New entrants at $3,000-$3,500 grow to be the marginal sellers if value breaks decrease, whereas veteran cohorts sit on unrealized features massive sufficient to climate one other drawdown.
If XRP’s dormant-supply reactivations persist whereas the realized cap stays concentrated amongst holders with six-month-or-newer holdings, the trail narrows.
Every wave of veteran distribution pushes current consumers additional underwater. As a result of these current consumers account for almost all of realized cap, their capitulation would collapse the cost-basis flooring somewhat than merely check it.
The chance is self-reinforcing: whales distribute, latecomers promote at losses, realized cap falls, and the following cohort of holders faces a fair weaker help construction.
For protocols like Aave, the place dormancy information stays sparse, a single deal with crystalizing $1.54 million in losses by promoting 15,396 AAVE right into a downtrend indicators compelled or fear-driven exits from current entrants, not long-term holders harvesting features.
When these losses occur whereas the asset trades beneath all main shifting averages and broader DeFi threat urge for food deteriorates, late-cycle capital is exiting somewhat than rotating.
Who decides the ground
The central query is whether or not this cycle’s dormant provide reactivations signify wholesome rotation, veteran holders exiting at income whereas new capital enters at increased bases, or the start of a broader deleveraging the place top-heavy realized caps collapse below sustained distribution.

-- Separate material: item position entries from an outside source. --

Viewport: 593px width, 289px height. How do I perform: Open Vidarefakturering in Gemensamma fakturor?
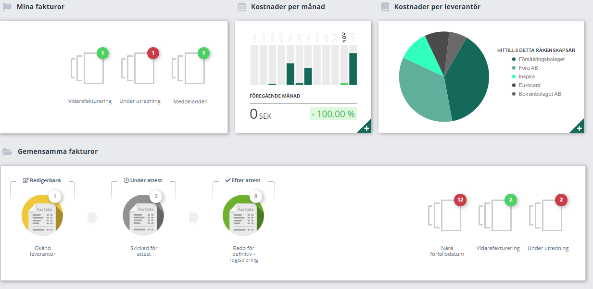[x=497, y=214]
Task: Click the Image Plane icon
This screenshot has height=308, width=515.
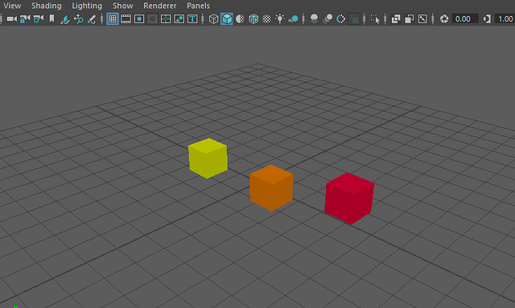Action: click(x=64, y=19)
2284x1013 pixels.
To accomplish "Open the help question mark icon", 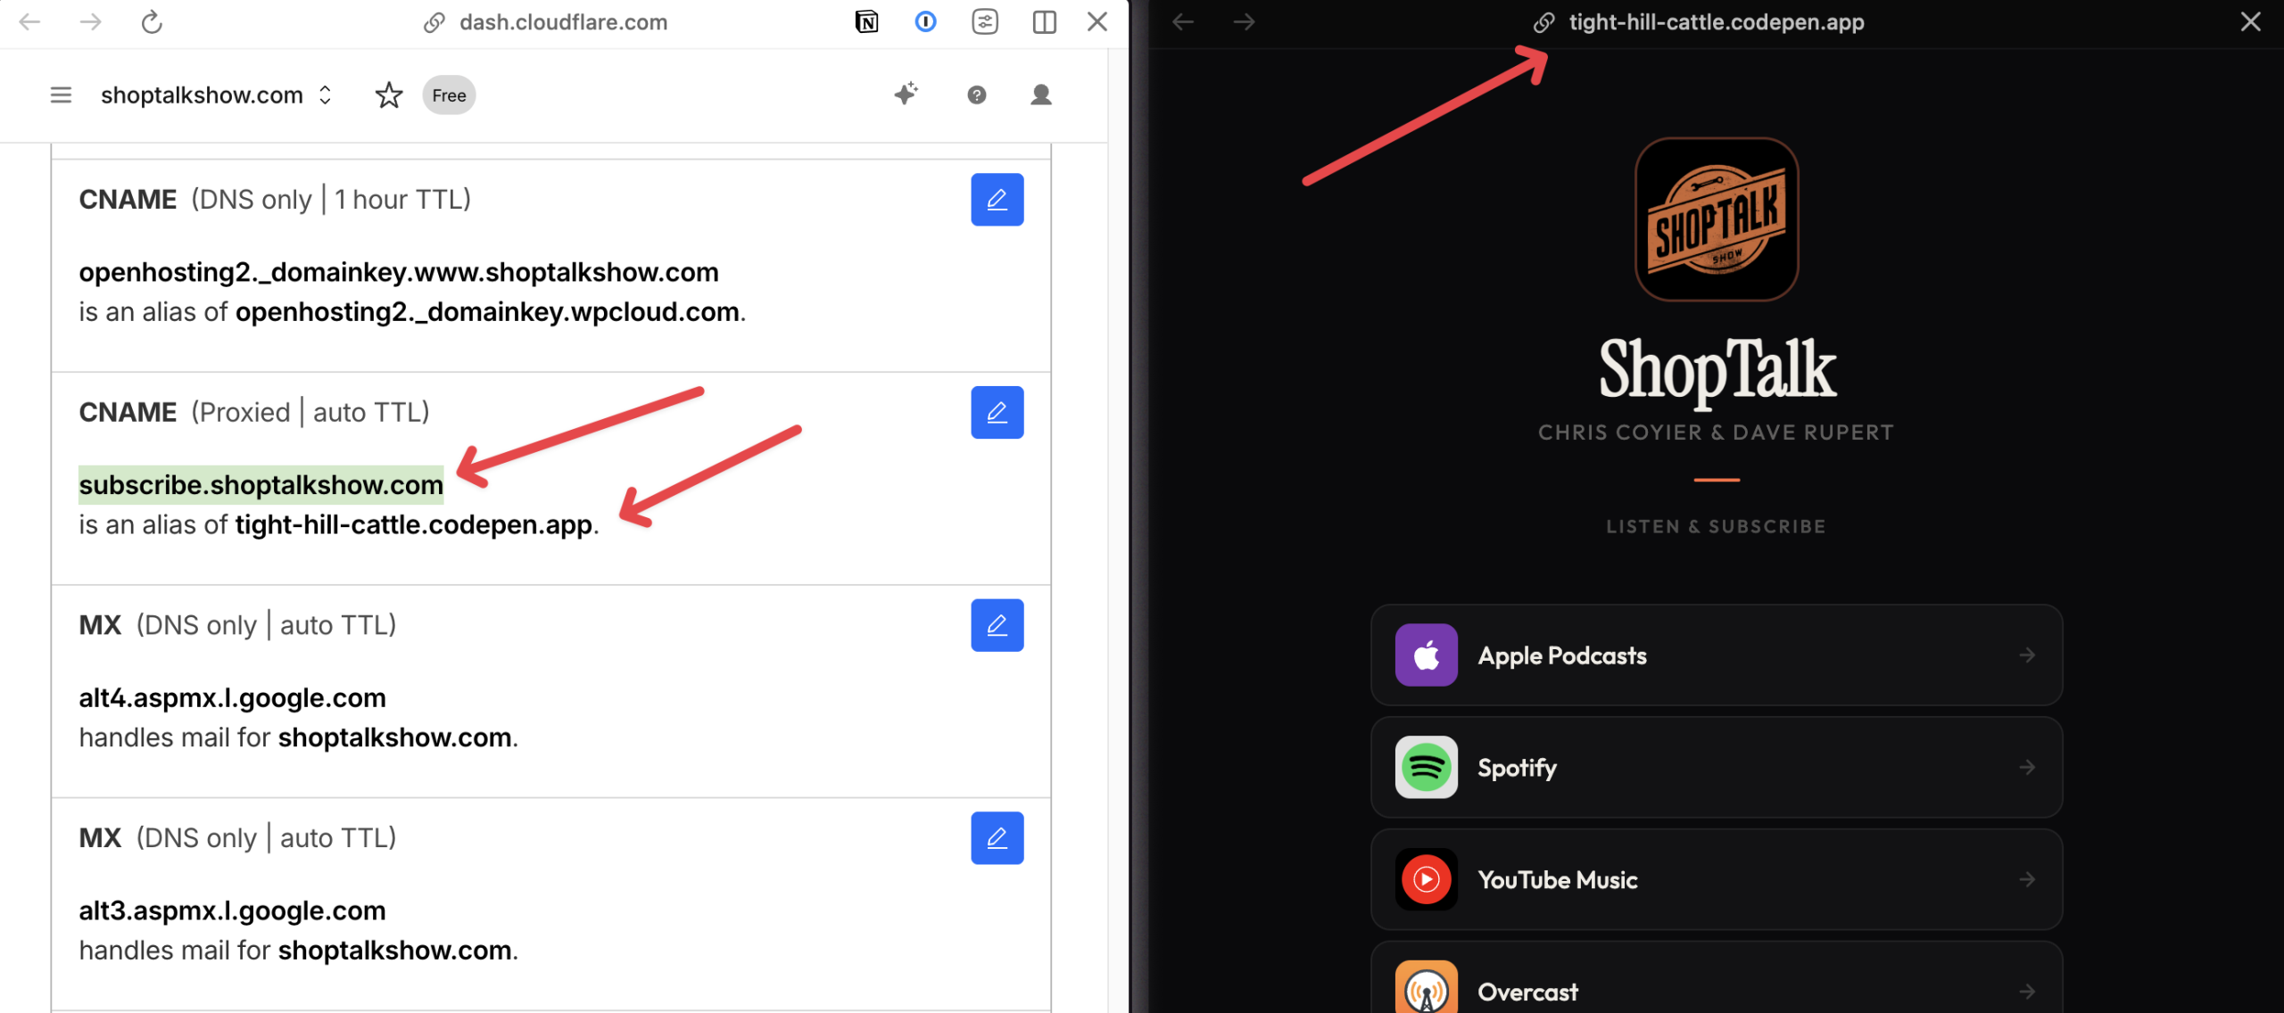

Ethereum’s information means that older cash are shifting. Nonetheless, the majority of current circulation comes from mid-term whales trimming somewhat than historical wallets dumping, and rising realized cap confirms contemporary cash continues to common in.
XRP’s information means that dormancy spikes are drawing out one-year-plus holders, whereas 62.8% of realized cap sits with consumers who entered within the final six months.
The result will depend on which cohort blinks first. If current entrants maintain and spot demand stabilizes, veteran distribution will get absorbed, and the market builds the next flooring by turnover.
If latecomers capitulate earlier than veteran sellers exhaust themselves, realized cap falls, cost-basis depth evaporates, and the following help degree sits far beneath the present value.
Whales are stirring. Whether or not that’s a rotation or a rout will depend on who’s left to catch what they’re promoting.